Bug #47725
BCrypt hashing should support migration of older costs
Status: | Resolved | Start date: | 2013-04-30 | |
---|---|---|---|---|
Priority: | Could have | Due date: | ||
Assigned To: | Christopher Hlubek | % Done: | 100% |
|
Category: | Security | |||
Target version: | TYPO3 Flow Base Distribution - 2.0.1 | |||
PHP Version: | Complexity: | |||
Has patch: | No | Affected Flow version: | Git master |
Description
In the current implementation of the BCryptHashingStrategy
a password is hashed with crypt
and the hash contains the algorithm and parameters with the salt that was used to hash the password.
During validation only the salt is taken from the hashed password, so the cost parameter has to match the original cost. This is very problematic if the cost needs to be changed during the lifetime of a project. A high cost means slow logins but more securely hashed passwords.
The hashing strategy should be able to validate an existing hash with a different cost for migration of password hashes and updates to the cost parameter during the lifetime of a project (with hardware improvements the hashing will always get cheaper during time).
Associated revisions
[BUGFIX] Support BCrypt validation of hashes with different cost
In the current implementation of the BCryptHashingStrategy a password is
hashed with crypt and the hash contains the algorithm and parameters
with the salt that was used to hash the password.
This change updates the validation to also take the cost from the stored
hash and allow changes to the cost setting.

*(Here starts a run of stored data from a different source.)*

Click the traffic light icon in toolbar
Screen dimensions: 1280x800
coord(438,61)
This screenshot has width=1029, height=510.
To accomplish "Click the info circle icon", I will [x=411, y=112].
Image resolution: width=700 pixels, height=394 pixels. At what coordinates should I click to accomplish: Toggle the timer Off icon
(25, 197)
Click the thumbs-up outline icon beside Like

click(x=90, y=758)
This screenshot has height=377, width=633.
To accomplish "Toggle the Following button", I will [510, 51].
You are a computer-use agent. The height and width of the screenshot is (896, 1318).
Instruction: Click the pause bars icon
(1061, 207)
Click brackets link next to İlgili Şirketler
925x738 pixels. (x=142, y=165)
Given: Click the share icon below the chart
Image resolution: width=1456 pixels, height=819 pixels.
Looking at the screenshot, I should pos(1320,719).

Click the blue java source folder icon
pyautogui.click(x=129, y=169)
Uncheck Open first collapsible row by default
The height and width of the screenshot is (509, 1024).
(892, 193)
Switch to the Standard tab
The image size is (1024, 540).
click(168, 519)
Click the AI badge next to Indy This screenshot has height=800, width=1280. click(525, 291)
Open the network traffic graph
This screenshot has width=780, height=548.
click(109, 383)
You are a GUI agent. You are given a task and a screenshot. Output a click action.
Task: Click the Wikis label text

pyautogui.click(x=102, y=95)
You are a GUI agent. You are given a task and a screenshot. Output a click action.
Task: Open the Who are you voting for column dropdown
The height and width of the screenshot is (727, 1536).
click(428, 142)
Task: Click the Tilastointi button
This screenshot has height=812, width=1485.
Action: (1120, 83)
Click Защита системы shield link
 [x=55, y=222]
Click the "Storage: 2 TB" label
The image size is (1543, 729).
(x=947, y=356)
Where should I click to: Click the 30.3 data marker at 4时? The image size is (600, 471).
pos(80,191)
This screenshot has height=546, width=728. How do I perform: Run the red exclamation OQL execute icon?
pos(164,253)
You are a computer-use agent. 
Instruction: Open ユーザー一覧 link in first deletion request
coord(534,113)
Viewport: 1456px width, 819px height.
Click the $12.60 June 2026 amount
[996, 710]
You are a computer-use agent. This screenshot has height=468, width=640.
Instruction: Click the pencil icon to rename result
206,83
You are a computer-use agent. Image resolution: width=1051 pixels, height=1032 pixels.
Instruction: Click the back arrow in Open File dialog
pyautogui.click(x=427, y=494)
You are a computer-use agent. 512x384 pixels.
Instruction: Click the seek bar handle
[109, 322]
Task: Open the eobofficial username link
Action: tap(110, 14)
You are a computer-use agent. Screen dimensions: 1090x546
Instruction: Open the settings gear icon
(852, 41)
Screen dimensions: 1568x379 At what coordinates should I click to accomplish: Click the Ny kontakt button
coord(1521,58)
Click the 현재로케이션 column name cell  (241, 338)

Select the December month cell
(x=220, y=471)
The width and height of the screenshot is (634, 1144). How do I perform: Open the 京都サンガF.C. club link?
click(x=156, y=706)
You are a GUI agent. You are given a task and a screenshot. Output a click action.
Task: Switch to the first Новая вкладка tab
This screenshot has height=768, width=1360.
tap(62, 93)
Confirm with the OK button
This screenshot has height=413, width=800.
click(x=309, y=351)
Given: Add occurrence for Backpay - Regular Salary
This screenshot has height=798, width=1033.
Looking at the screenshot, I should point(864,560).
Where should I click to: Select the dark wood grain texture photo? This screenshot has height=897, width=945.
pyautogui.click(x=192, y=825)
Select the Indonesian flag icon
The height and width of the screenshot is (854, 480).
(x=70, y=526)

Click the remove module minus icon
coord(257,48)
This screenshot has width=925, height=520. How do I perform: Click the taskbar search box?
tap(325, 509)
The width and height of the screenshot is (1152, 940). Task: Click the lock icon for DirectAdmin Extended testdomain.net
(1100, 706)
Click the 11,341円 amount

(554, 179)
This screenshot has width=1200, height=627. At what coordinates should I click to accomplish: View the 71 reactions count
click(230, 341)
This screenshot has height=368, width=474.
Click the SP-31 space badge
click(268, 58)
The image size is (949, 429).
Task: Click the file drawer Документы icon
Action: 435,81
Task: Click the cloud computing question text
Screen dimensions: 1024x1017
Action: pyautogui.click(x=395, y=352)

Change-Id: I7dcc1425c06e3e542b545fad367a1d91d6a65689
Fixes: #47725
Releases: master, 2.0
[BUGFIX] Support BCrypt validation of hashes with different cost
In the current implementation of the BCryptHashingStrategy a password is
hashed with crypt and the hash contains the algorithm and parameters
with the salt that was used to hash the password.
This change updates the validation to also take the cost from the stored
hash and allow changes to the cost setting.
Change-Id: I7dcc1425c06e3e542b545fad367a1d91d6a65689
Fixes: #47725
Releases: master, 2.0
History
#1 Updated by Gerrit Code Review over 2 years ago
- Status changed from New to Under Review
Patch set 1 for branch master has been pushed to the review server.
It is available at https://review.typo3.org/20349
#2 Updated by Robert Lemke about 2 years ago
- Priority changed from Should have to Could have
- Target version set to 2.0
#3 Updated by Karsten Dambekalns almost 2 years ago
- Target version changed from 2.0 to 2.0.1
#4 Updated by Gerrit Code Review over 1 year ago
Patch set 1 for branch 2.0 of project Packages/TYPO3.Flow has been pushed to the review server.
It is available at https://review.typo3.org/27199
#5 Updated by Christopher Hlubek about 1 year ago
- Status changed from Under Review to Resolved
- % Done changed from 0 to 100
Applied in changeset 8872a65bc437cd3d1d2275b9657ceb92ad19e492.